Task requirements:
In the records below, the line with "This screenshot has height=649, width=865." and every line after it must be written out exactly; no pictures belong in the result.

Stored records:
════════
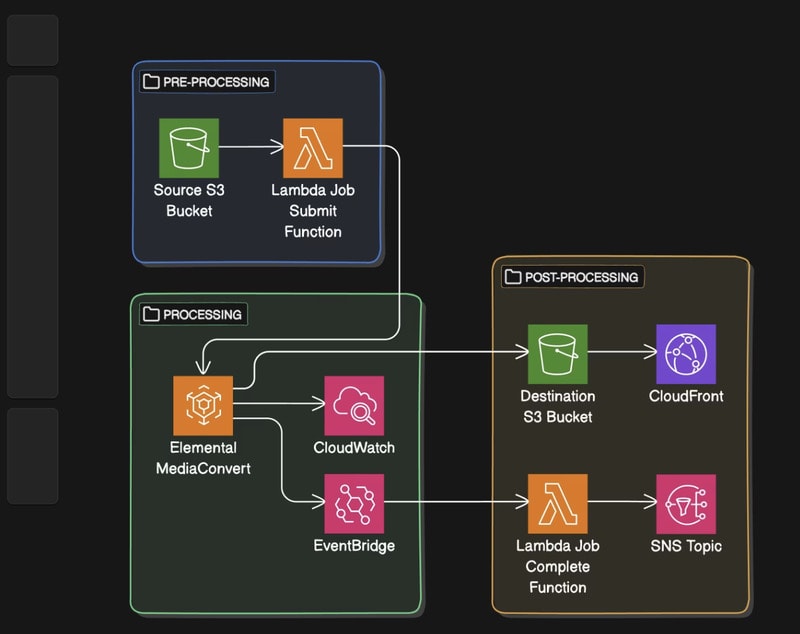800x634 pixels.
Task: Click the CloudWatch service icon
Action: pyautogui.click(x=354, y=406)
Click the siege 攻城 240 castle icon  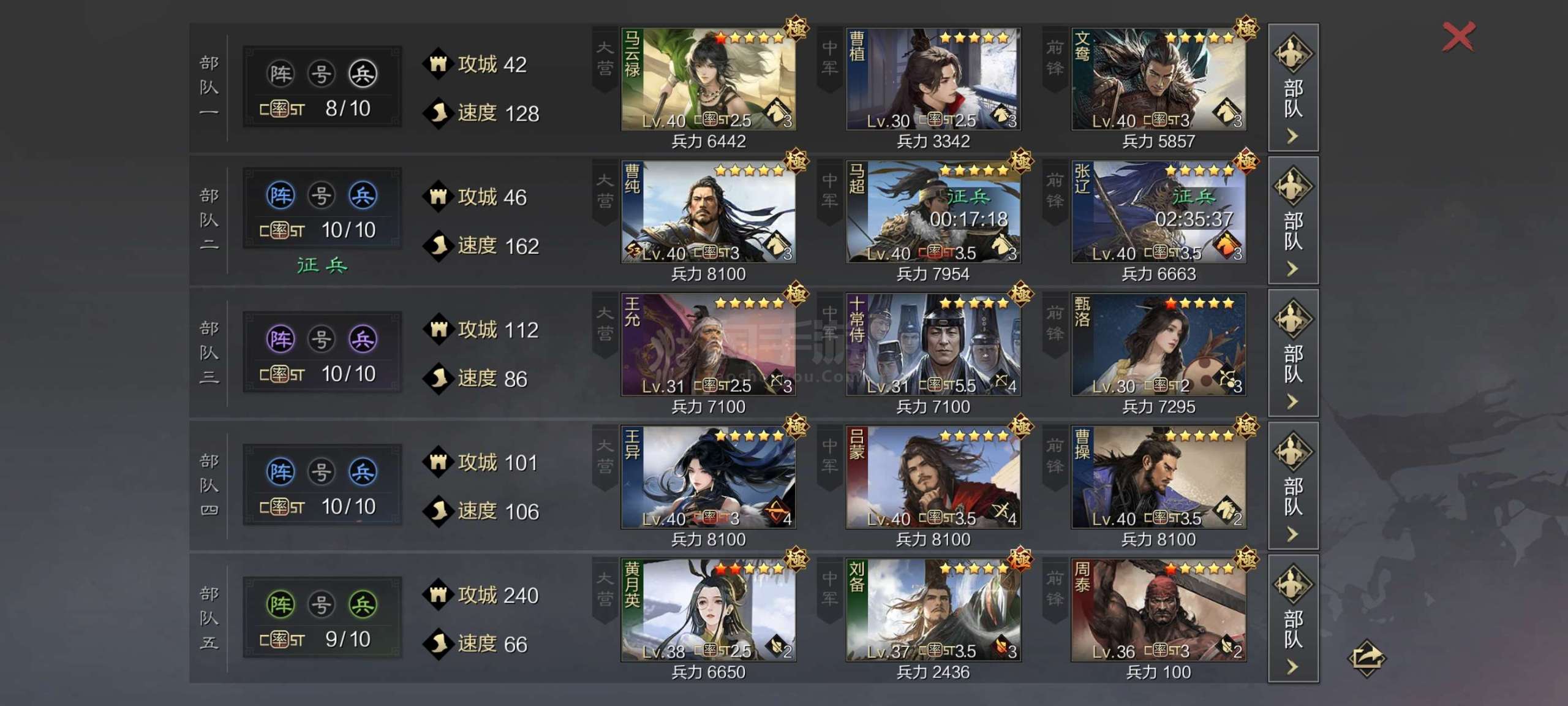[438, 594]
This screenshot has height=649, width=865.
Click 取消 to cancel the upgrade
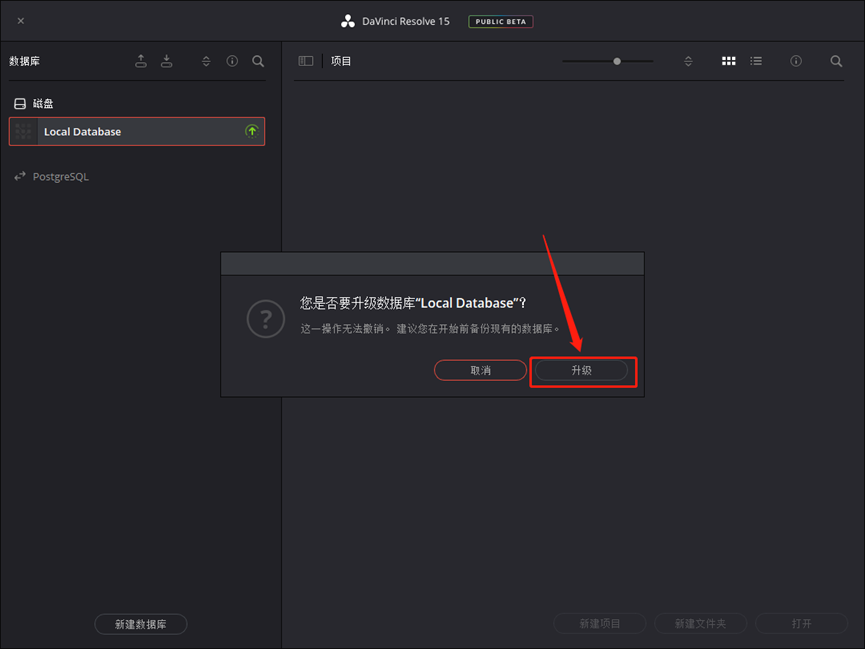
════════
Finished task:
This screenshot has height=649, width=865.
Click 取消 to cancel the upgrade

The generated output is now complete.